▶ **What the task requires**
From the material below, copy out each line with the word "arrow" in it.

══ Exercise input ══

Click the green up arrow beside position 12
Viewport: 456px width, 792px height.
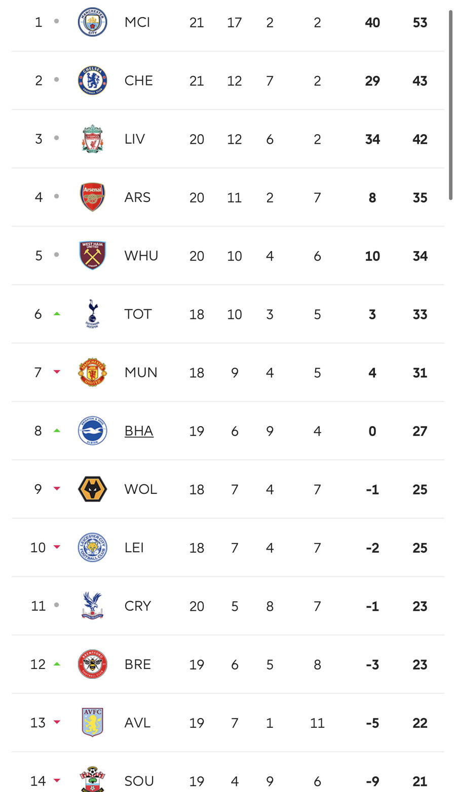coord(57,664)
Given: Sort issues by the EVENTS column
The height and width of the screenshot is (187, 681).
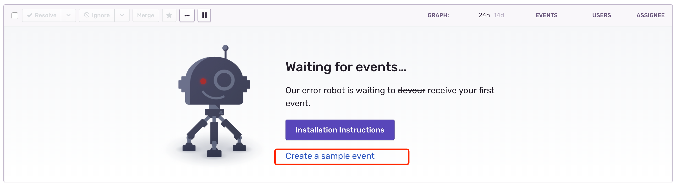Looking at the screenshot, I should pos(546,15).
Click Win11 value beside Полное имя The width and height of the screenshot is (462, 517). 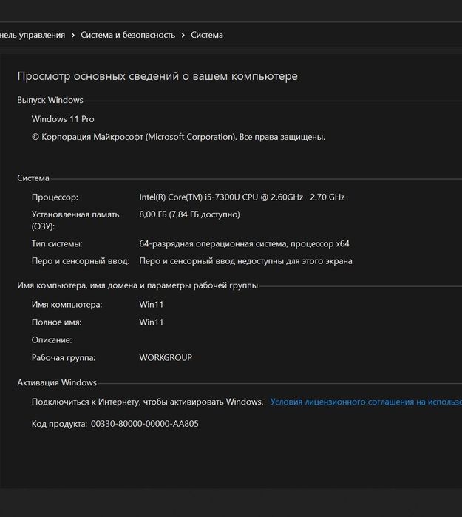click(152, 322)
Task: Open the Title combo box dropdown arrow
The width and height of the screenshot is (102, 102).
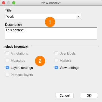Action: pos(79,16)
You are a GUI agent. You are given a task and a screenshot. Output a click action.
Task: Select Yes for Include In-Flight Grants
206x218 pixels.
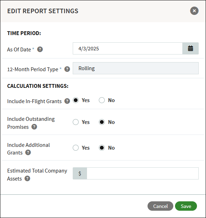(76, 100)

═══

▶ **Output for this task**
Click the green up arrow beside position 12
Task: Open the Title combo box dropdown arrow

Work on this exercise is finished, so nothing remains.